Pulling my attention from the fire, I turned to see Roan standing close by. He gestured at the empty spot beside me and I nodded. “You put the drone away,” I noted.
“Yeah. Lorel asked me to record some of the party, but I’ve imbibed too many intoxicants to fly responsibly.” He paused, the fire igniting his eyes for a second before he turned to face me. “It was like you went into a trance.” He picked up a stick and began tracing lines in the sand.
“It does kind of feel like that at first.” I hadn’t meant to leave an opening for follow-up questions, but I reminded myself that making friends required making an effort to talk to people.
“What do you mean ‘at first’?” His expression was earnest, and his curiosity seemed to be the kind that sought understanding rather than titillation.
“When I begin a scan of an object, I get a rush of images and feelings – emotions – first. That part feels like a trance, like the ‘me’ part of myself is pushed aside to make room for all this stuff coming off the object.
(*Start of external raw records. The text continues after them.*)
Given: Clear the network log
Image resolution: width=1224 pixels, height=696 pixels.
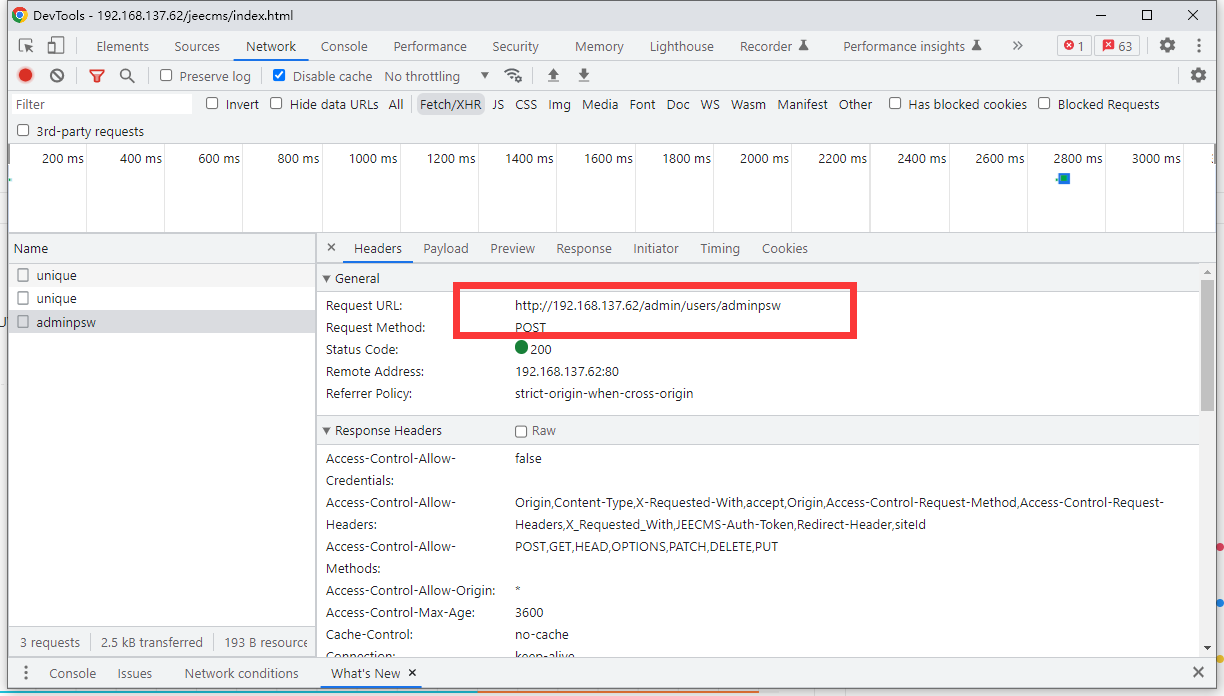Looking at the screenshot, I should point(57,76).
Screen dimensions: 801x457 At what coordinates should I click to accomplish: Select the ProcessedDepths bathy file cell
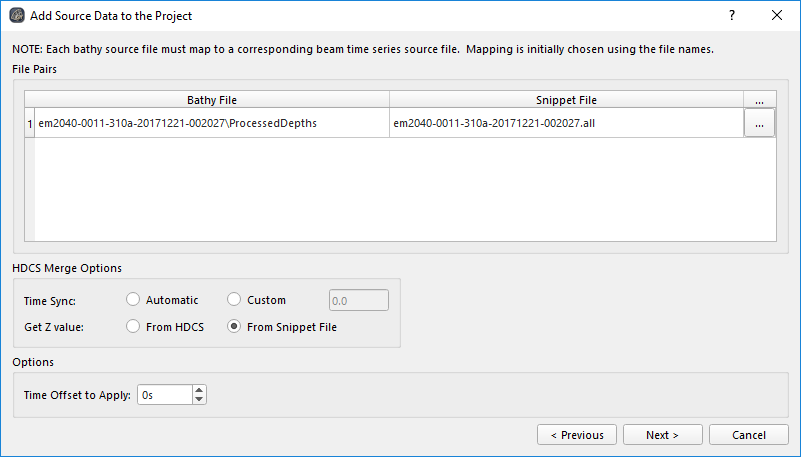pos(211,123)
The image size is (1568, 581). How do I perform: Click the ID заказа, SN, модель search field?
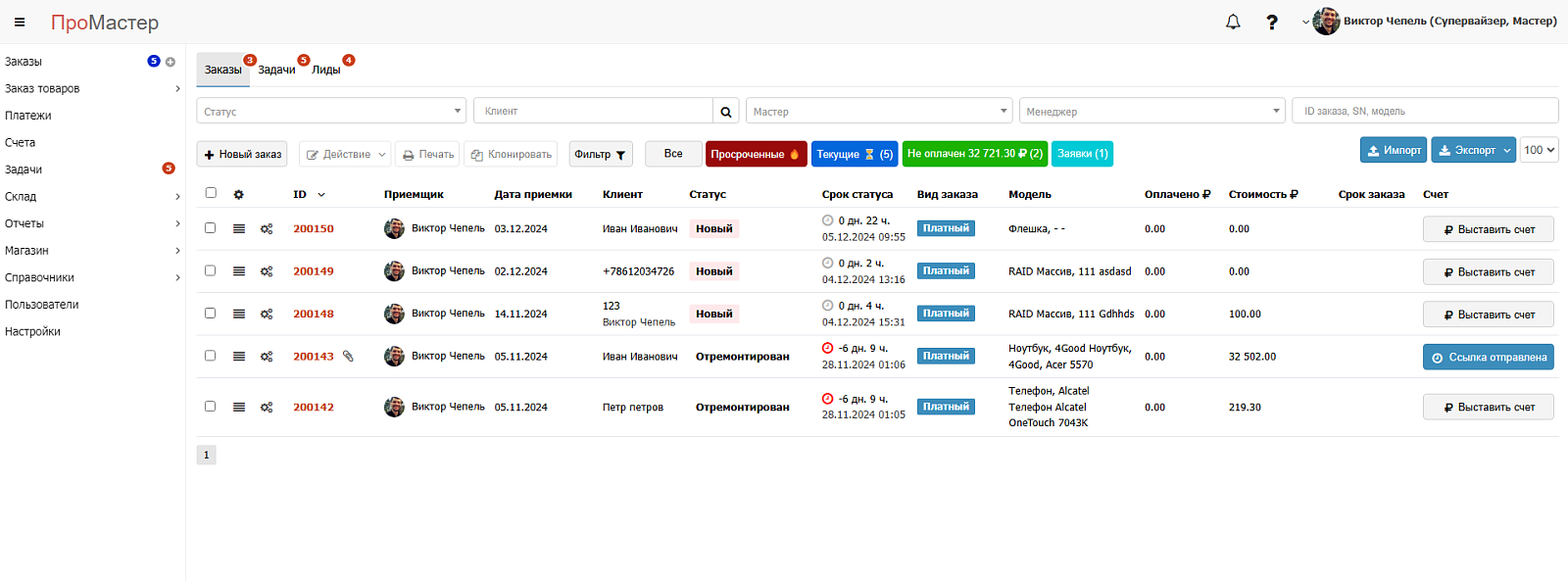[x=1426, y=111]
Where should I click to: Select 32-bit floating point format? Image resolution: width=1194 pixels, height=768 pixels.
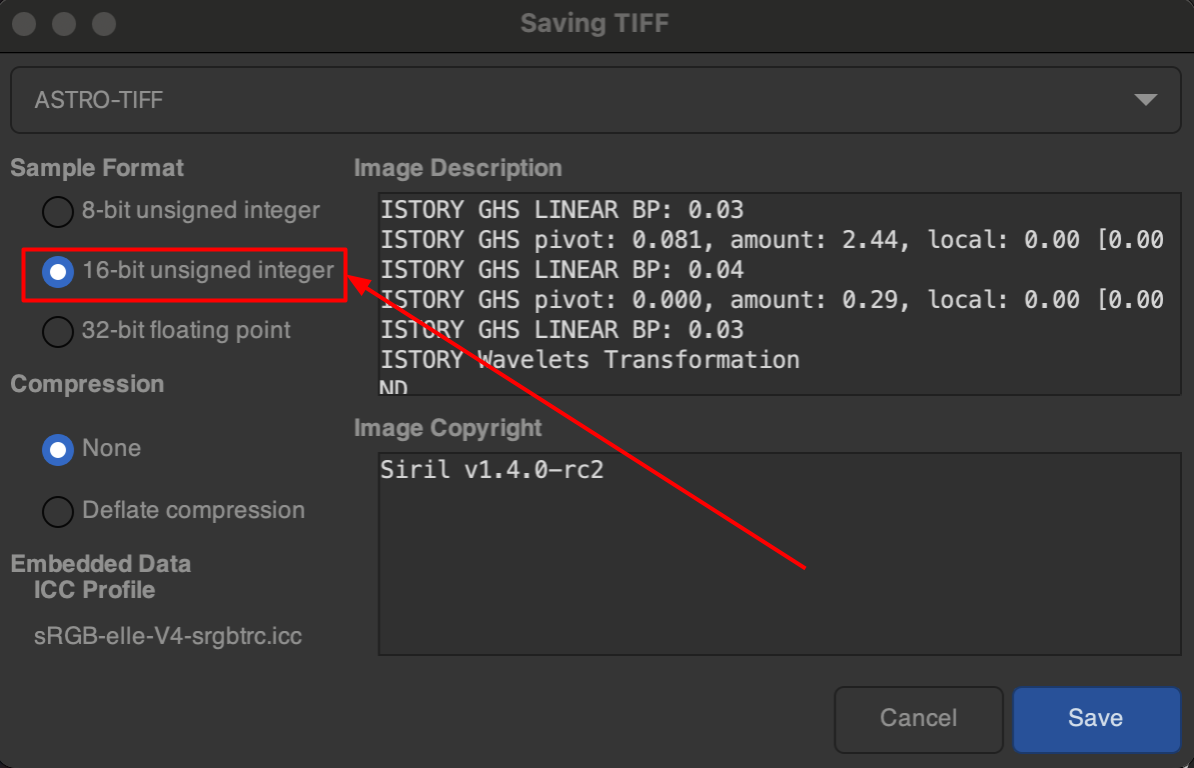57,331
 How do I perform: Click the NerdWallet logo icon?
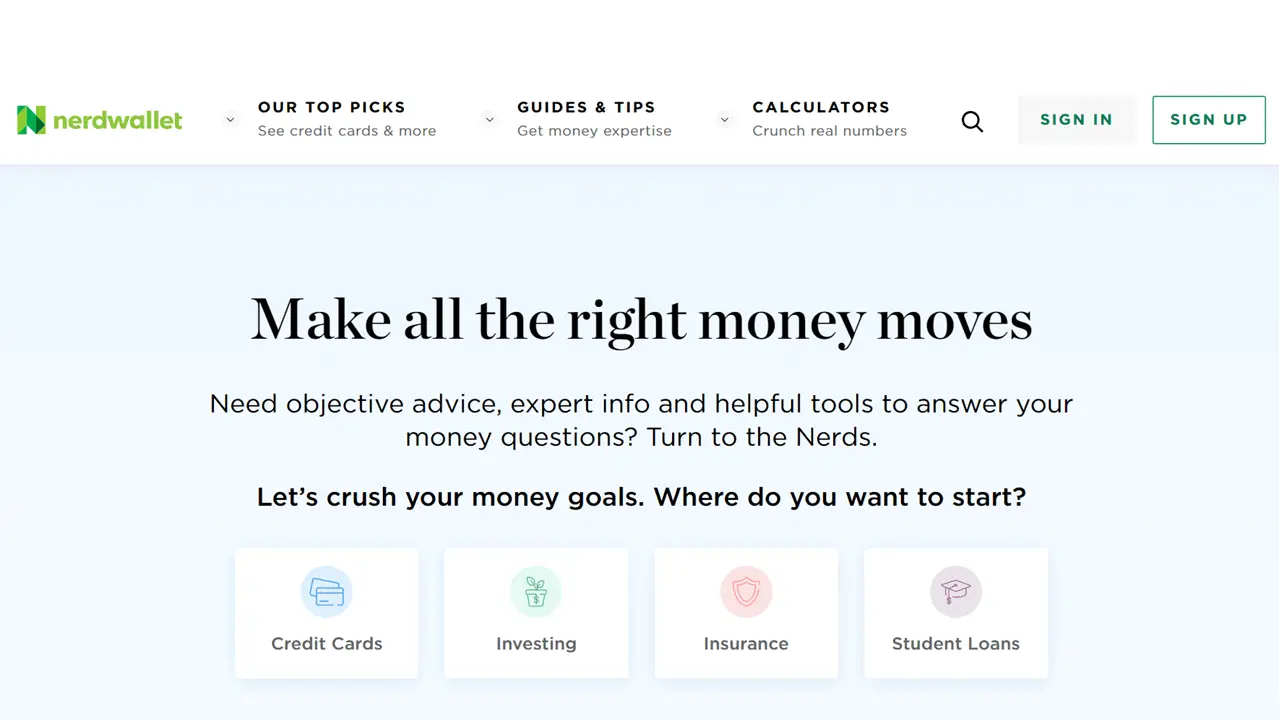[x=31, y=120]
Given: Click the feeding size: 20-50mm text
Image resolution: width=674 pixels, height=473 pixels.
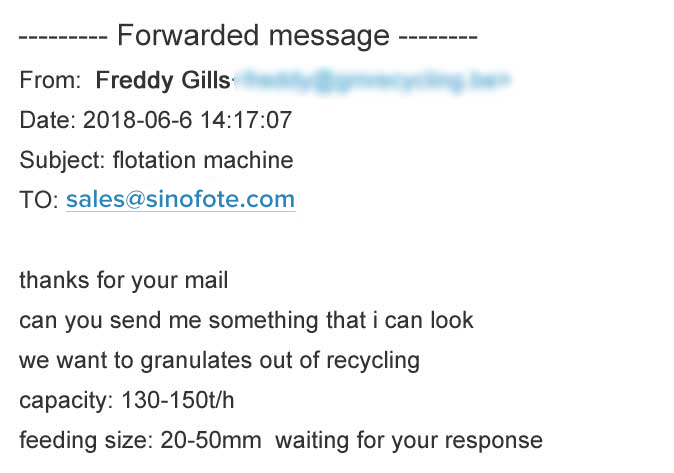Looking at the screenshot, I should click(x=140, y=441).
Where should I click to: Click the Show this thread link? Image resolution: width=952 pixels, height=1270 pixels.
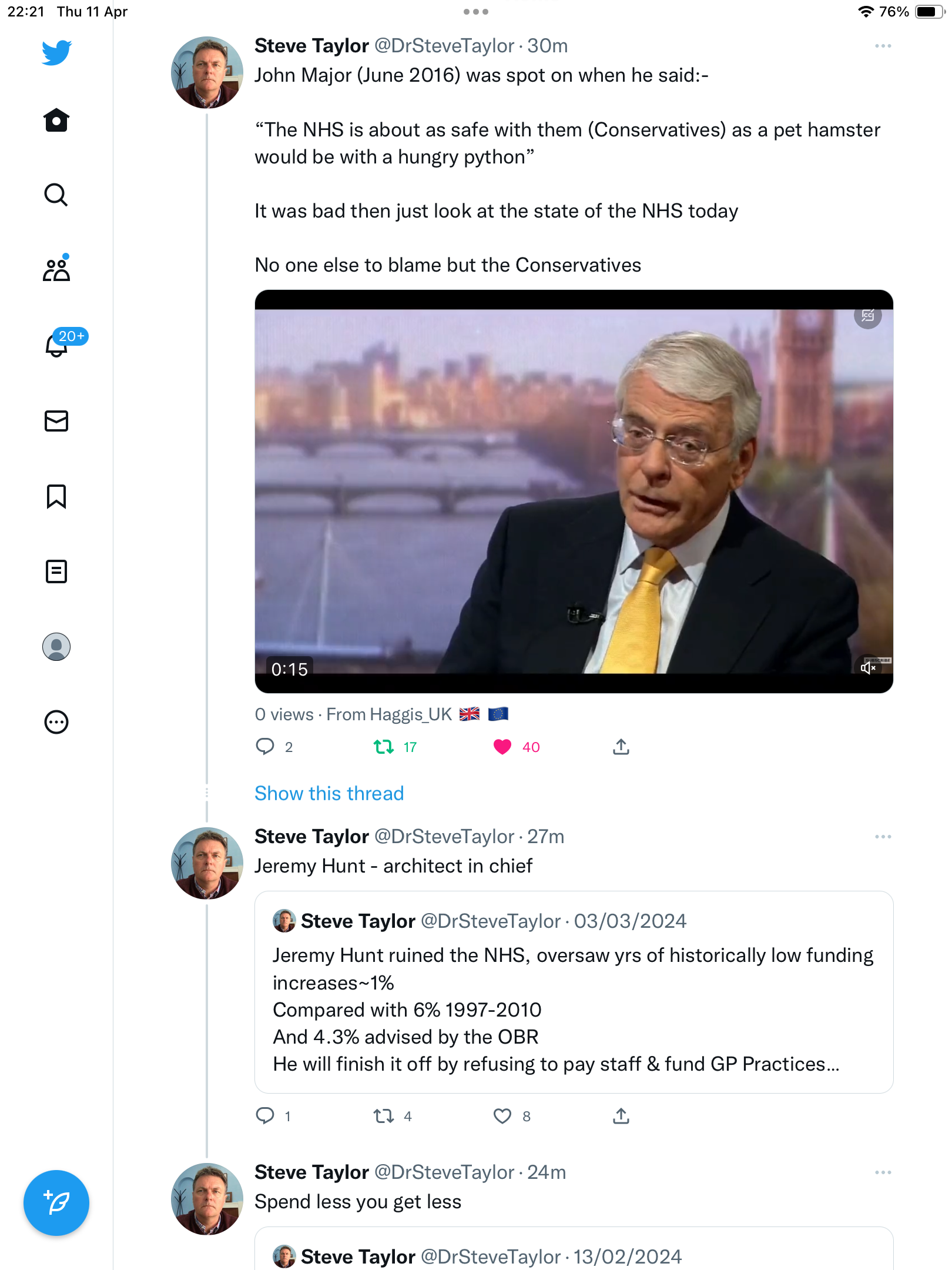[x=329, y=793]
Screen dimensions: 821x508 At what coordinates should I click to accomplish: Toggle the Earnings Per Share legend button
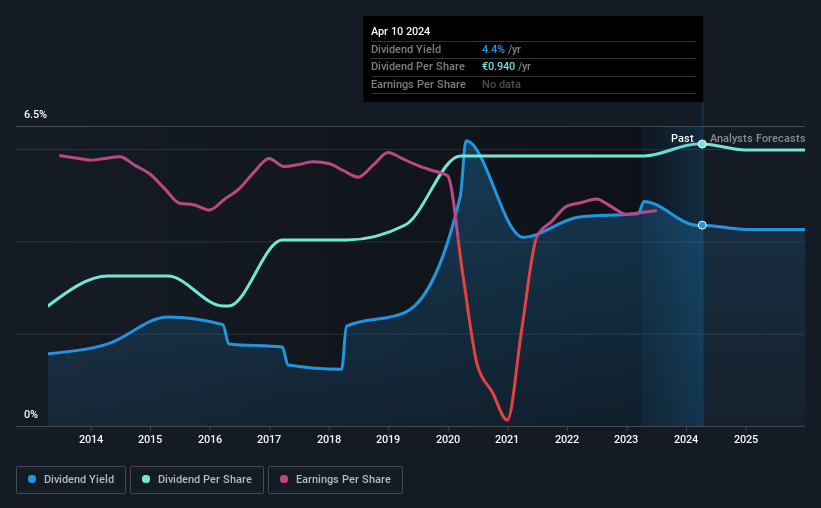(x=335, y=480)
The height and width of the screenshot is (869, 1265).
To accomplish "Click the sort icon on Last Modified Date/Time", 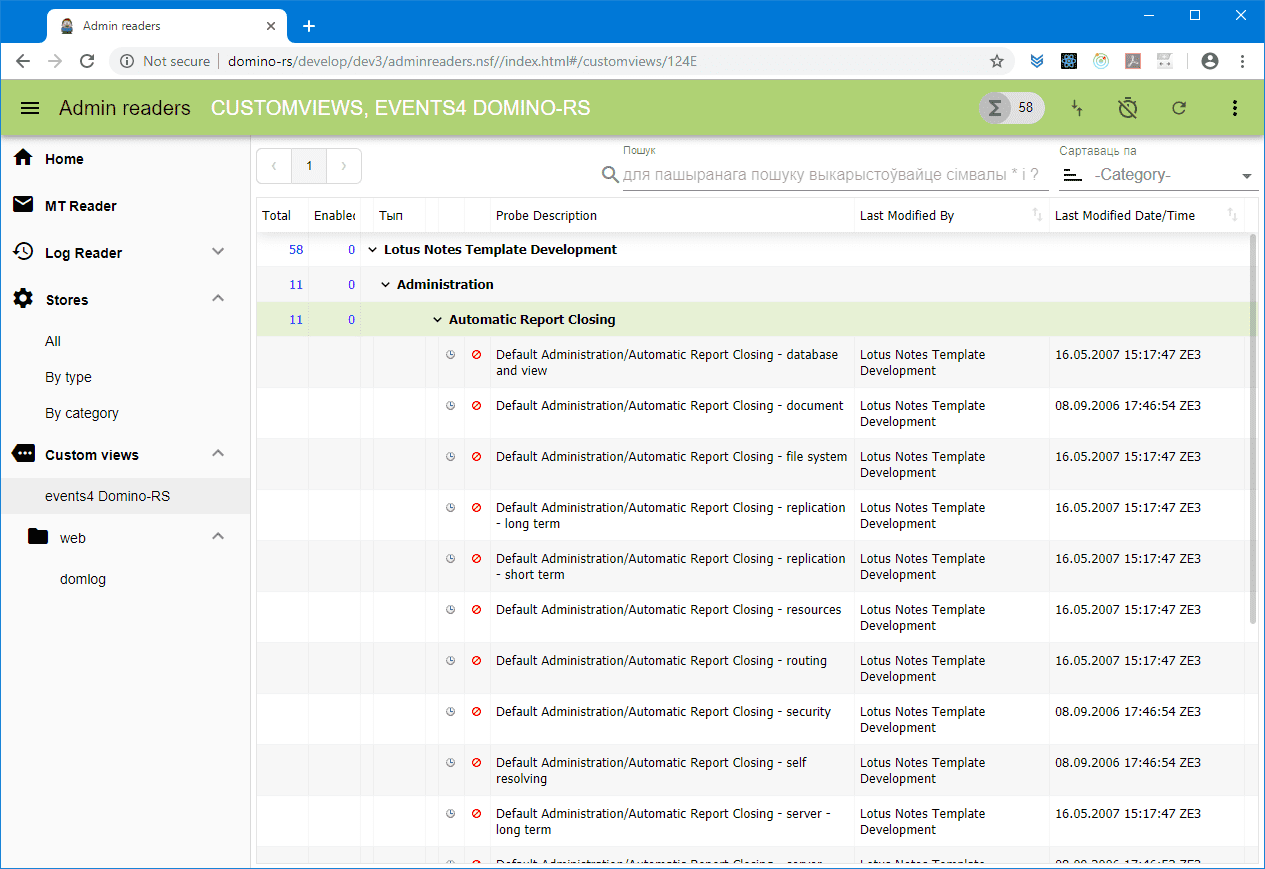I will (x=1232, y=215).
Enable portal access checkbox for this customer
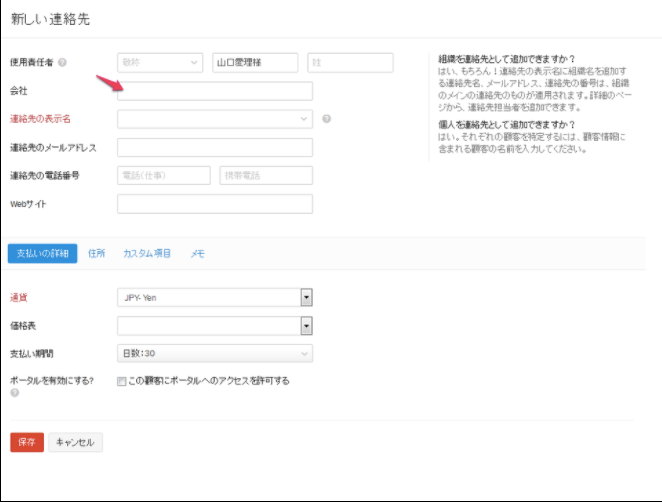The image size is (662, 502). pyautogui.click(x=121, y=381)
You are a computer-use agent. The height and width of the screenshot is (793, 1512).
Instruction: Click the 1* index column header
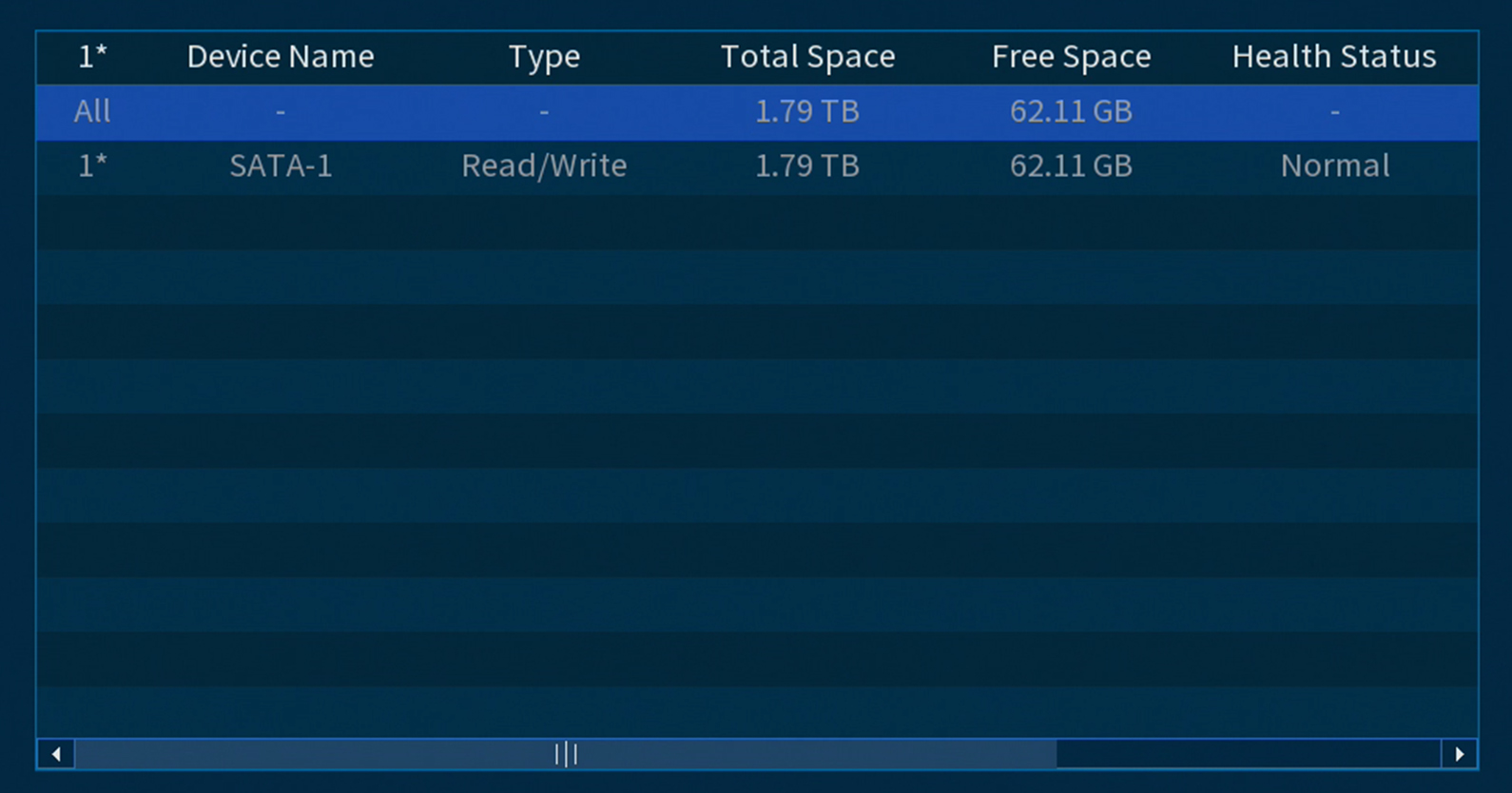click(92, 57)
It doesn’t always make sense and it isn’t always chronological. But I’m still aware of myself and my own thoughts. Then that settles down, and the story of the object clicks into place – the provenance and bits of the life of the object become clear. It’s like I suddenly just know everything about it. That phenomena is called claircognizance. Are you familiar?”
He shook his head.
“It’s when the knowledge of something you’re focused on just comes to you.”
“That’s fascinating.”
Sometimes, when I took a step back and considered my situation objectively, I understood the fascination nul-psis had for us. But I didn’t like talking about it all that much. Mostly, I preferred not to reveal my psion status at all, though social occasions with people who didn’t know had been rare since I started at the Academy. But this was a specialized vocation posting, and everyone knew I was the new psion on board, so of course I’d get questions.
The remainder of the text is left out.